## THE TASK
No pictures should appear in the copy. Reproduce exactly the lines from the one containing "Screen dimensions: 1025x517" through the end of the material below.

□ □ □ □

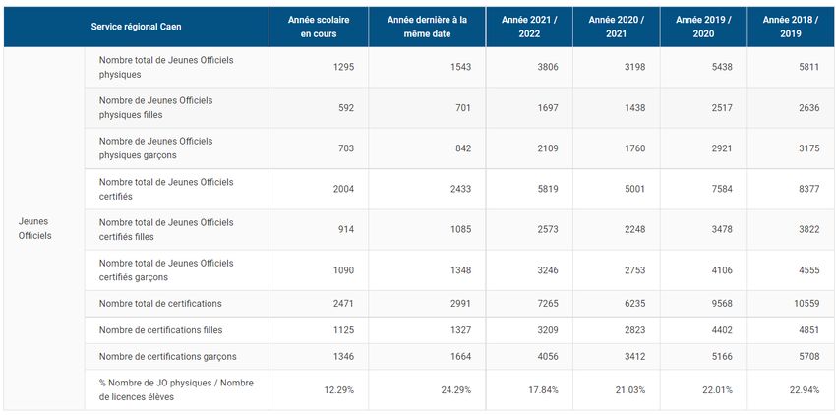836x415 pixels.
Task: Select the "Nombre total de certifications" row label
Action: [x=160, y=303]
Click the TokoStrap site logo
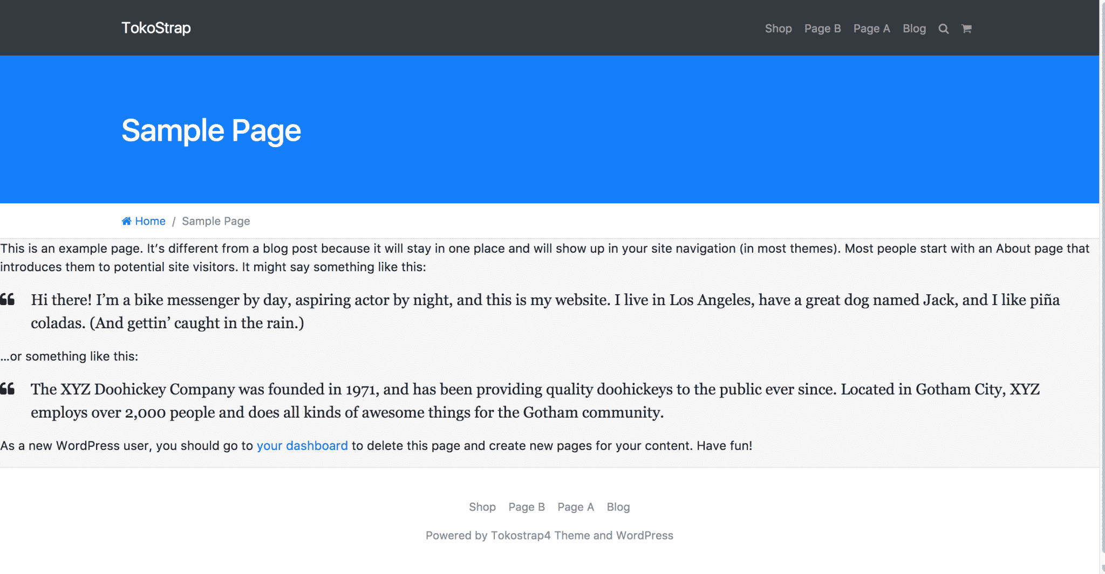This screenshot has height=574, width=1105. tap(156, 28)
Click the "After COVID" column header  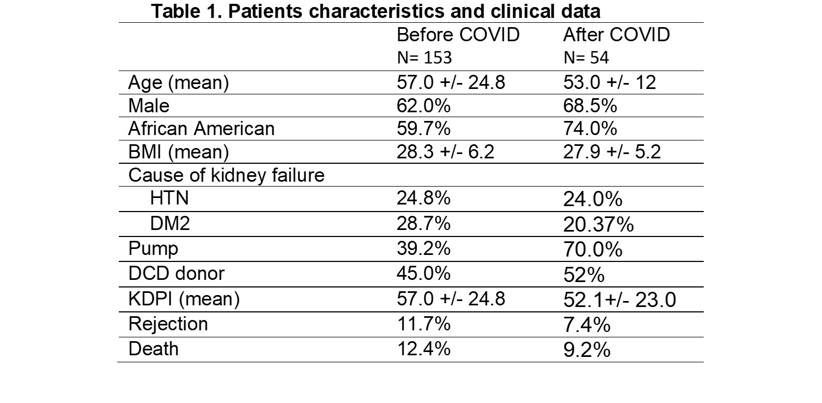616,35
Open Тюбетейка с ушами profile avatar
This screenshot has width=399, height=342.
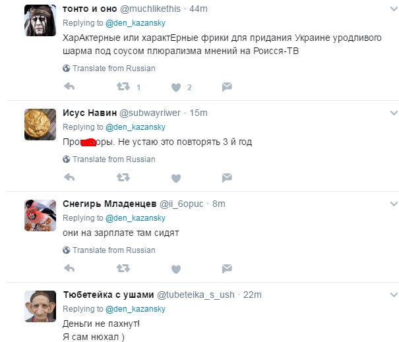[40, 306]
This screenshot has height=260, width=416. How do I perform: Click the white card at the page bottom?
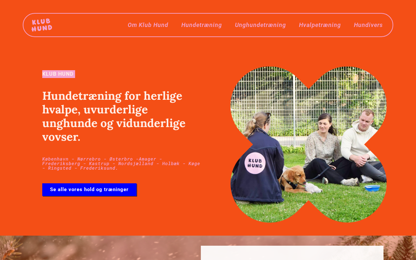click(292, 253)
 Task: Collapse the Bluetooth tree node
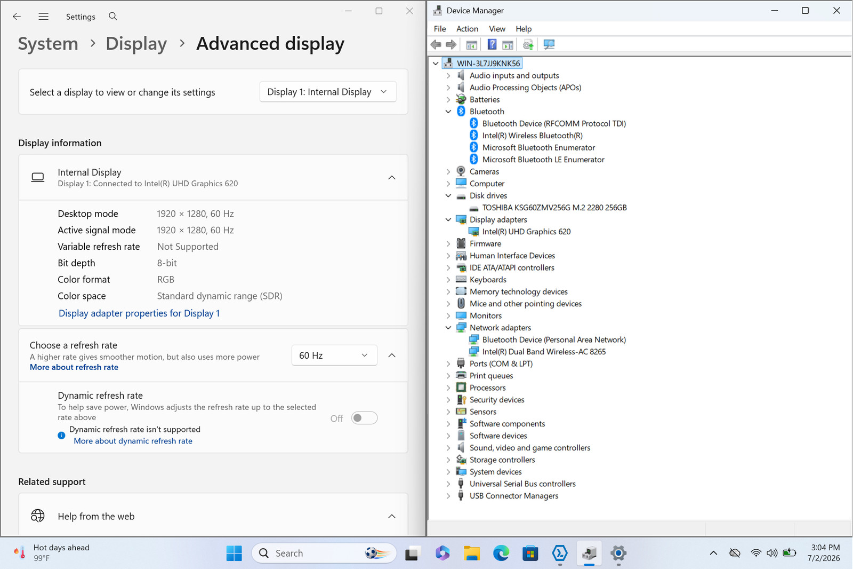click(448, 112)
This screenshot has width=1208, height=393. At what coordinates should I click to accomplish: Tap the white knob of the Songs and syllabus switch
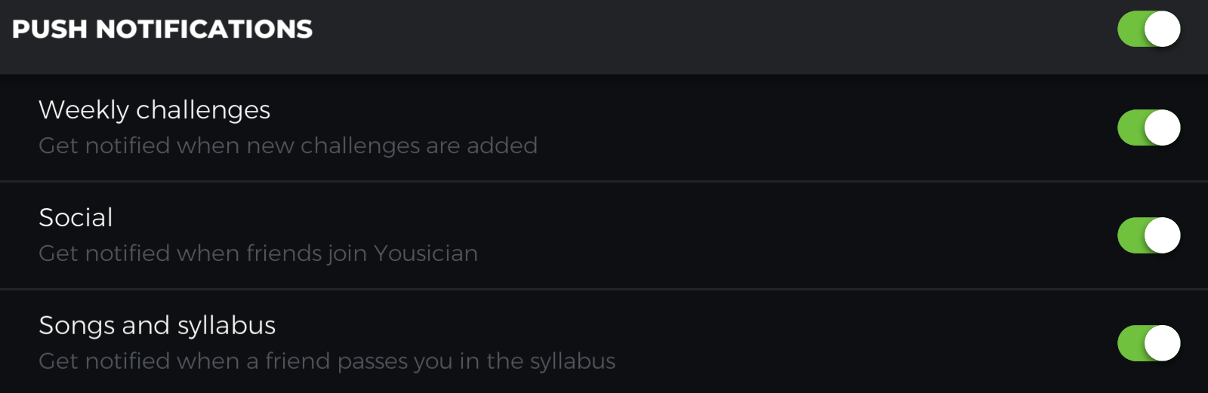click(x=1163, y=343)
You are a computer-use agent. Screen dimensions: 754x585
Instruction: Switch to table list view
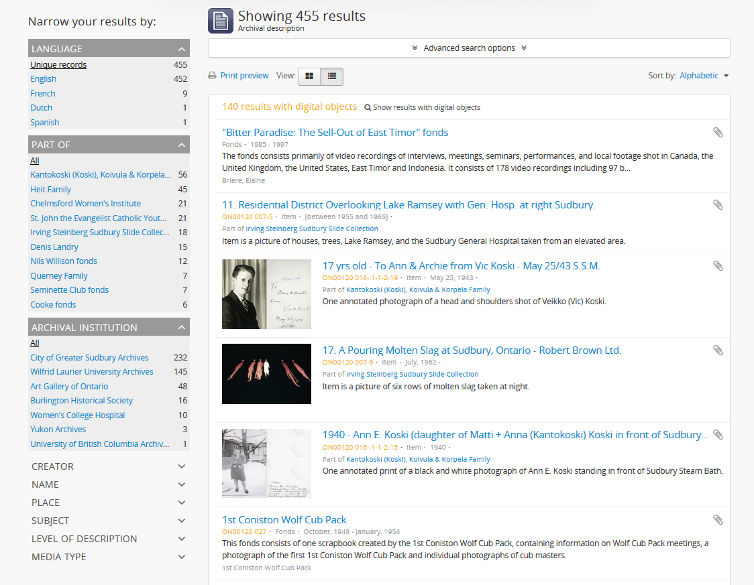[332, 76]
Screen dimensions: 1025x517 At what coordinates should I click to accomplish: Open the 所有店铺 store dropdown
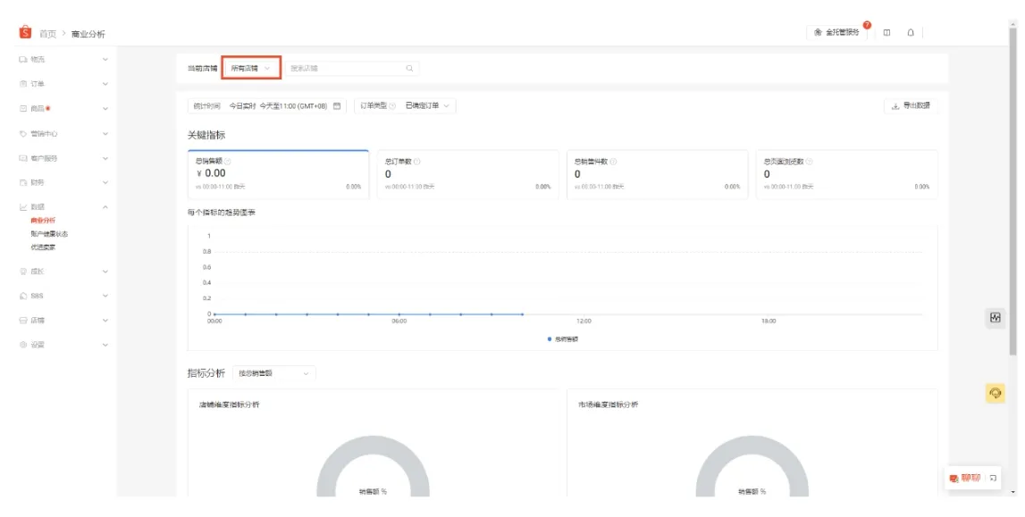[x=249, y=67]
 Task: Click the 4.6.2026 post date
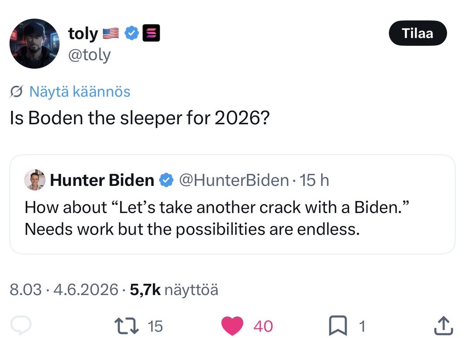(87, 290)
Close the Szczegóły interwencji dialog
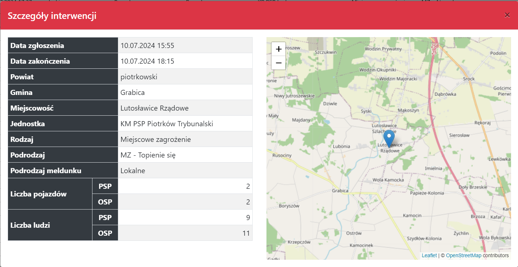This screenshot has width=518, height=267. pos(507,15)
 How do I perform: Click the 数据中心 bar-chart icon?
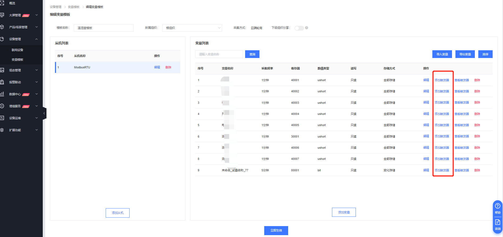point(2,94)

□ □ □ □

## TASK ANSWER
Screen dimensions: 1025x517 At what coordinates should I click to accomplish: Open the 所有店铺 store dropdown
[x=249, y=67]
 Task: Click the 4.6.2026 post date
(87, 290)
Close the Szczegóły interwencji dialog
This screenshot has width=518, height=267. pos(507,15)
 How do I perform: Click the 数据中心 bar-chart icon?
point(2,94)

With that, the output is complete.